Source extract.
Journalists and social scientists team up to discover that Census data is not perfect

Posted on November 3, 2021 11:39 AM by Jessica Hullman

This is Jessica. Just a day or so after we’d had what I thought was a productive, relatively nonpartisan discussion about the new Census disclosure avoidance system and the evidence Kenny et al. provide of possible implications, Mike Schneider, a journalist writing for the Associated Press, publishes an article demonstrating some flawed but all too common argumentation about the new Census DAS.

It should be clear by now that I do think there are valid points for debate around the new DAS, and to give Schneider a little credit, the article does suggest there is debate and some uncertainty. But the rhetorical strategy is worth calling out because it keeps popping up. The idea seems to be to first point out that there are errors in Census data, in this case through anecdotes about how some reported counts do not accurately describe our real world experiences (gasp!) And then to imply that because—brace yourself—these errors were added by design, they must be worse than whatever (conveniently left undescribed) thing was going on before.

For example, the article reports that “Forty-eight of the residents living in the block are Black, according to the census, though it’s difficult to know for sure, given the whimsy of differential privacy” and elsewhere describes the new data as “unreliable” despite previously describing how we can’t know for sure the error rates because we don’t have access to the raw data.

Supplied entries.
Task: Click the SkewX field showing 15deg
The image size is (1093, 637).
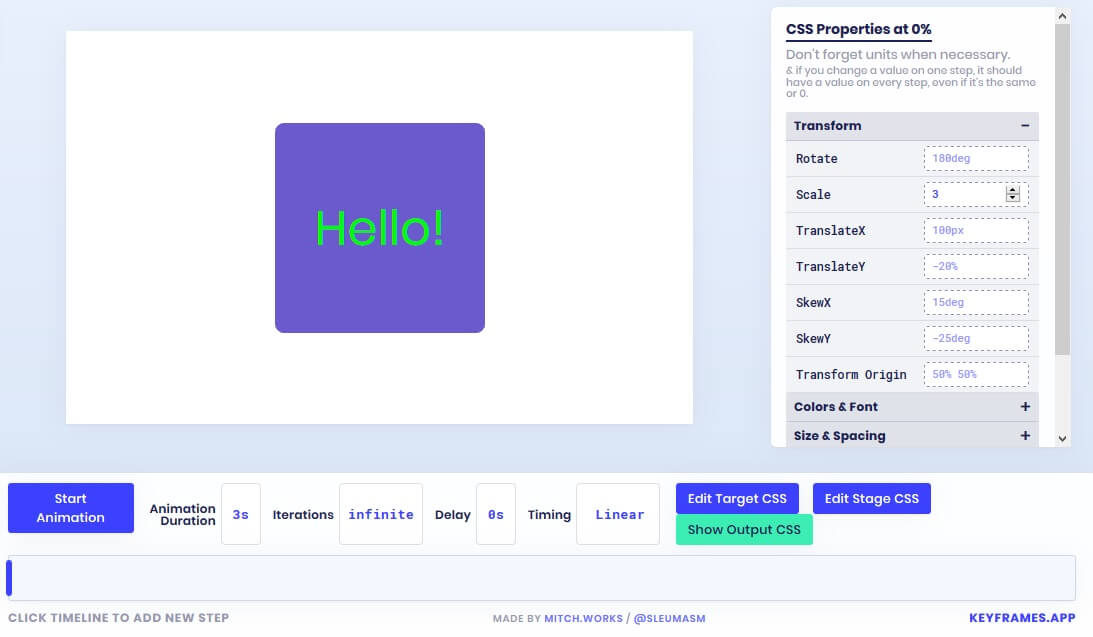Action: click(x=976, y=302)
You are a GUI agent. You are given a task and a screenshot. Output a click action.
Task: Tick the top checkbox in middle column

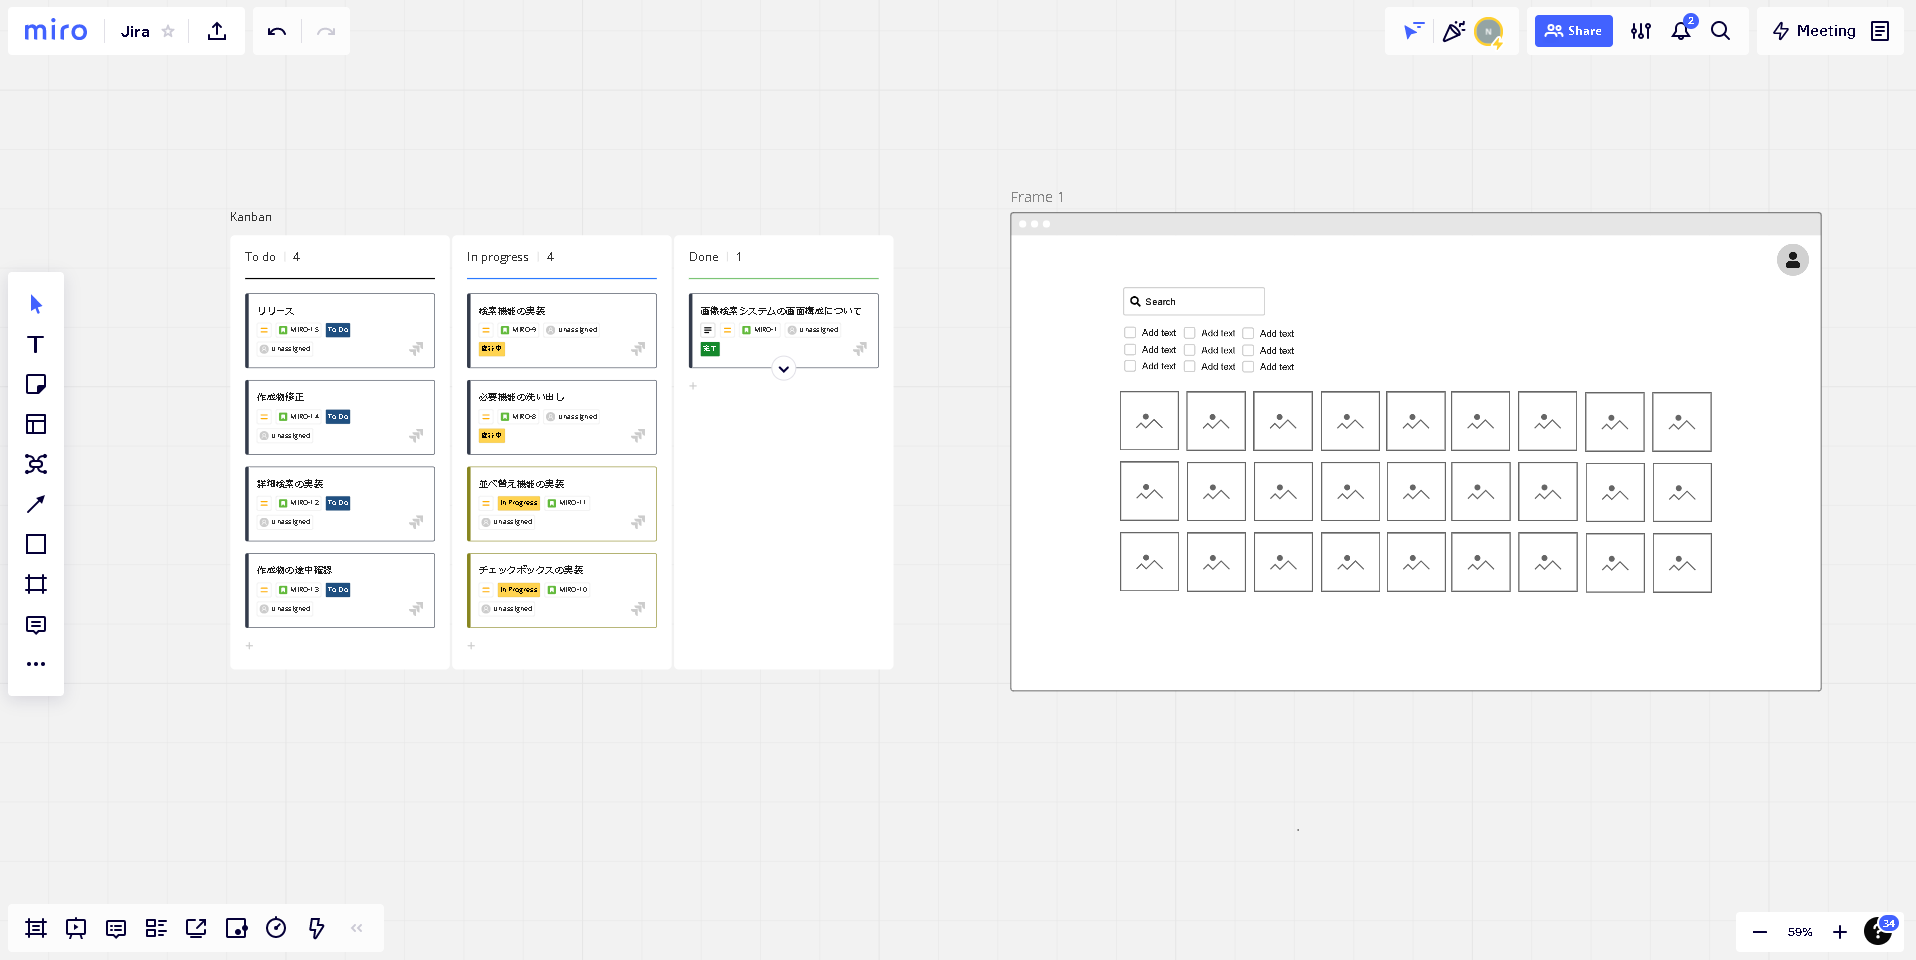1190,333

Assigned task. Summarize the blog post on the Census disclosure avoidance system in two sentences.

Problem solution. Jessica Hullman argues that an Associated Press article by Mike Schneider on the new Census disclosure avoidance system shows flawed but common argumentation, though she grants that it notes debate and some uncertainty. She objects to the strategy of using anecdotes to show errors in Census data and then implying that errors added by design must be worse than what came before, and she notes that the article calls the data "unreliable" while also saying error rates can't be known without the raw data.